What is needed is a verbatim copy of each record below.

»»

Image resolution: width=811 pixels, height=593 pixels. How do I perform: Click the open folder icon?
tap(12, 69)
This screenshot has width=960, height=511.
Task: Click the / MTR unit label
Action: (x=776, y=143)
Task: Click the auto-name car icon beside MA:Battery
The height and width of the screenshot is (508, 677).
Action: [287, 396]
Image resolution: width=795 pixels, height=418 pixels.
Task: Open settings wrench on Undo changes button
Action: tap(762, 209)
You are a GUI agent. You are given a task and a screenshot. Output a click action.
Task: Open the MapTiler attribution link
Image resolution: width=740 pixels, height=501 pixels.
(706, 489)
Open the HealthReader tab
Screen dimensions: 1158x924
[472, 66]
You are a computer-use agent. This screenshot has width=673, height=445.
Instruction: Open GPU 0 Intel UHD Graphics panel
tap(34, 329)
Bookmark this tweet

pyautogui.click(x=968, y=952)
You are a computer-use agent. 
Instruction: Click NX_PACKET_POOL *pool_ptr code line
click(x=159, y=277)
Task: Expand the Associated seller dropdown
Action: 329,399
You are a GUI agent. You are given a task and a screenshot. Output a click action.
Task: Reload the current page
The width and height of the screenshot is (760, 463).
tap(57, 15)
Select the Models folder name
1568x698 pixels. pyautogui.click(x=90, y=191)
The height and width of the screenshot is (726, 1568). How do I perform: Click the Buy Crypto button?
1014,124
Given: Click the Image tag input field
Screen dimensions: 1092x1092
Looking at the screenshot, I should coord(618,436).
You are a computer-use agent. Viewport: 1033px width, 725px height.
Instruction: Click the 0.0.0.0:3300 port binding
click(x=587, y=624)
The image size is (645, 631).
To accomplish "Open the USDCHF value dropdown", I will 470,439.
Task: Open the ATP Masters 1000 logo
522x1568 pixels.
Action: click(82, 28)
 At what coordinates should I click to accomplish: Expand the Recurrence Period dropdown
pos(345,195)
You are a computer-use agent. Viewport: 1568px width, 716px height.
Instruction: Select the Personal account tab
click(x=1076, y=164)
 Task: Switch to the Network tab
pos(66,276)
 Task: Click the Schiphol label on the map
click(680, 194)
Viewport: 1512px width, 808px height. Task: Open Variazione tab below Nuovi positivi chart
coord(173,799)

««

■ **RESPONSE BOX**:
Image resolution: width=811 pixels, height=593 pixels. How do I perform: Click the open folder icon?
tap(12, 69)
This screenshot has width=960, height=511.
Task: Click the / MTR unit label
Action: (x=776, y=143)
Task: Click the auto-name car icon beside MA:Battery
The height and width of the screenshot is (508, 677).
Action: [287, 396]
Image resolution: width=795 pixels, height=418 pixels.
Task: Open settings wrench on Undo changes button
Action: tap(762, 209)
You are a GUI agent. You are given a task and a screenshot. Output a click action.
Task: Open the MapTiler attribution link
Image resolution: width=740 pixels, height=501 pixels.
(706, 489)
Open the HealthReader tab
Screen dimensions: 1158x924
[472, 66]
You are a computer-use agent. This screenshot has width=673, height=445.
Instruction: Open GPU 0 Intel UHD Graphics panel
tap(34, 329)
Bookmark this tweet

pyautogui.click(x=968, y=952)
You are a computer-use agent. 
Instruction: Click NX_PACKET_POOL *pool_ptr code line
click(x=159, y=277)
Task: Expand the Associated seller dropdown
Action: 329,399
You are a GUI agent. You are given a task and a screenshot. Output a click action.
Task: Reload the current page
The width and height of the screenshot is (760, 463).
tap(57, 15)
Select the Models folder name
1568x698 pixels. pyautogui.click(x=90, y=191)
The height and width of the screenshot is (726, 1568). How do I perform: Click the Buy Crypto button?
1014,124
Given: Click the Image tag input field
Screen dimensions: 1092x1092
Looking at the screenshot, I should coord(618,436).
You are a computer-use agent. Viewport: 1033px width, 725px height.
Instruction: Click the 0.0.0.0:3300 port binding
click(x=587, y=624)
The image size is (645, 631).
To accomplish "Open the USDCHF value dropdown", I will 470,439.
Task: Open the ATP Masters 1000 logo
522x1568 pixels.
Action: click(82, 28)
 At what coordinates should I click to accomplish: Expand the Recurrence Period dropdown
pos(345,195)
You are a computer-use agent. Viewport: 1568px width, 716px height.
Instruction: Select the Personal account tab
click(x=1076, y=164)
 Task: Switch to the Network tab
pos(66,276)
 Task: Click the Schiphol label on the map
click(680, 194)
Viewport: 1512px width, 808px height. Task: Open Variazione tab below Nuovi positivi chart
coord(173,799)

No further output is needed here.